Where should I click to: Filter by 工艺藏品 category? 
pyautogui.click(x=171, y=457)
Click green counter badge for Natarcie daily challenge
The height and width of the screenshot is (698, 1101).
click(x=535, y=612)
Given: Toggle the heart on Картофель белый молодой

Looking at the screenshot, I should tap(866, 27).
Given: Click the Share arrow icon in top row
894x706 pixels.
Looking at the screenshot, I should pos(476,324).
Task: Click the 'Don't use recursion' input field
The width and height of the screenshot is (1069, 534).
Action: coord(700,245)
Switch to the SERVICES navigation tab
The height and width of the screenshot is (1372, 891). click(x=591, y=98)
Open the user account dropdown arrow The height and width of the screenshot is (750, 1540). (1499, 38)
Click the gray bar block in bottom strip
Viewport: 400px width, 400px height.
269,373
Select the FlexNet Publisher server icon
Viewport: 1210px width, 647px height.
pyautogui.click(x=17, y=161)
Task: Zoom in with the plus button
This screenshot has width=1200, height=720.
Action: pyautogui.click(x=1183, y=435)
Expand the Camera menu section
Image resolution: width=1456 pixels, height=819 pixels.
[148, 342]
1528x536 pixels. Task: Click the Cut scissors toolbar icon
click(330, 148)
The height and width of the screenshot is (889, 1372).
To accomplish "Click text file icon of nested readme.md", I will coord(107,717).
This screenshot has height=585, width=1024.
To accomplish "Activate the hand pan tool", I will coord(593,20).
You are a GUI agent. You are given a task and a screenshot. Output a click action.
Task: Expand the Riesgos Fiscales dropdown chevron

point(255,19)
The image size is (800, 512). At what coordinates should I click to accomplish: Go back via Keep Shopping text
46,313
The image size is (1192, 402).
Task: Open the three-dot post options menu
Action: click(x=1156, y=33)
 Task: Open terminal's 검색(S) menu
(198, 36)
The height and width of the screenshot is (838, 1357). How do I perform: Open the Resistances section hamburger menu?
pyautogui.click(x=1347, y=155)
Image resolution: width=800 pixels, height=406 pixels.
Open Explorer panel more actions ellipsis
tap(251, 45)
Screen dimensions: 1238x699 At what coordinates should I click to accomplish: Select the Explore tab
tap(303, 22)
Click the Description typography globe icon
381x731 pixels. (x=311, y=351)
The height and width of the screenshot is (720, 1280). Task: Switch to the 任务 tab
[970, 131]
○ ○ ○ ○
## TASK GOAL
Rewrite the stretch from the line containing "Screen dimensions: 1238x699" through the end of the material, with "globe icon" replaced by "language icon" and everything else left as it stands.

## ANSWER TO THIS PROBLEM
Screen dimensions: 1238x699 At what coordinates should I click to accomplish: Select the Explore tab
tap(303, 22)
Click the Description typography language icon
381x731 pixels. (x=311, y=351)
The height and width of the screenshot is (720, 1280). Task: Switch to the 任务 tab
[970, 131]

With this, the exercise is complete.